La legislación estadounidense conocida como Clarity Act, que busca definir el marco regulatorio para los activos digitales en Estados Unidos, enfrenta un obstáculo tan mundano como decisivo: el calendario. Aunque legisladores de ambos partidos siguen confiando en que la norma pueda aprobarse antes de las elecciones de medio término, el margen de tiempo se está agotando con rapidez.
El proyecto pretende repartir competencias entre los reguladores del mercado y aclarar qué agencia supervisa cada tipo de activo digital, una zona gris que durante años ha frenado la operación de empresas cripto en el país. Su avance se considera clave para dar certeza jurídica al sector tras la aprobación de otras iniciativas relacionadas con las stablecoins.
Un verano legislativo que se escapa
El problema es que el Congreso tiene una agenda cargada y un receso estival que reduce las semanas hábiles disponibles. Según reportó Calen Razor de Politico, los republicanos se enfrentan a lo que ya describen como un verano perdido, con prioridades legislativas que compiten por un espacio limitado en el calendario.
A esa presión se suman otros asuntos que consumen tiempo y atención en el Capitolio. En días recientes, el Congreso aprobó una ley sobre identificación para votar y envió al presidente un proyecto de vivienda, muestras de una agenda que deja poco aire para la regulación cripto.
Optimismo con fecha límite
Pese al calendario ajustado, el ánimo entre los impulsores de la norma sigue siendo positivo. La idea es sacarla adelante antes de las elecciones intermedias, un plazo que actúa como reloj político: una vez que la campaña domine la conversación en Washington, la probabilidad de aprobar legislación técnica y compleja cae de forma pronunciada.
El debate cripto también se cruza con la política más amplia. Legisladores como el senador Ruben Gallego han opinado sobre estos temas en sus cuentas en X, mientras periodistas especializados como Jake Sherman, de Punchbowl, siguen de cerca los movimientos internos que determinarán qué proyectos llegan al pleno.

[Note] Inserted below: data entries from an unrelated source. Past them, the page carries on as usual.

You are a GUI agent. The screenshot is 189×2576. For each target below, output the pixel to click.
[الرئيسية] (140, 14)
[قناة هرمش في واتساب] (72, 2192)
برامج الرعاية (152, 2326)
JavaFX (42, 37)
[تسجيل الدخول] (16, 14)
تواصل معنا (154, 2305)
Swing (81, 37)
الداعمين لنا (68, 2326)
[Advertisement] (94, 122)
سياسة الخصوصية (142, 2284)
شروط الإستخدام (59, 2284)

Para la industria de los activos digitales, la aprobación de un marco claro representa la diferencia entre operar con reglas definidas o seguir bajo la incertidumbre de una supervisión fragmentada. Las empresas del sector llevan años reclamando líneas nítidas sobre qué tokens se consideran valores y cuáles materias primas, una distinción que condiciona registros, licencias y hasta la posibilidad de cotizar en Estados Unidos.
Qué está en juego
Si Clarity no logra avanzar en las próximas semanas, su destino podría posponerse hasta después de los comicios, lo que abriría un nuevo periodo de espera para un sector acostumbrado a operar entre vacíos legales. La ventana existe, pero se estrecha con cada semana que el Congreso dedica a otros frentes.
El resultado dependerá menos de la voluntad declarada —que parece existir en ambos partidos— y más de la capacidad de los líderes legislativos para hacerle hueco en una agenda saturada. En Washington, el tiempo suele ser el recurso más escaso, y esta vez la regulación cripto compite por él contra el calendario electoral.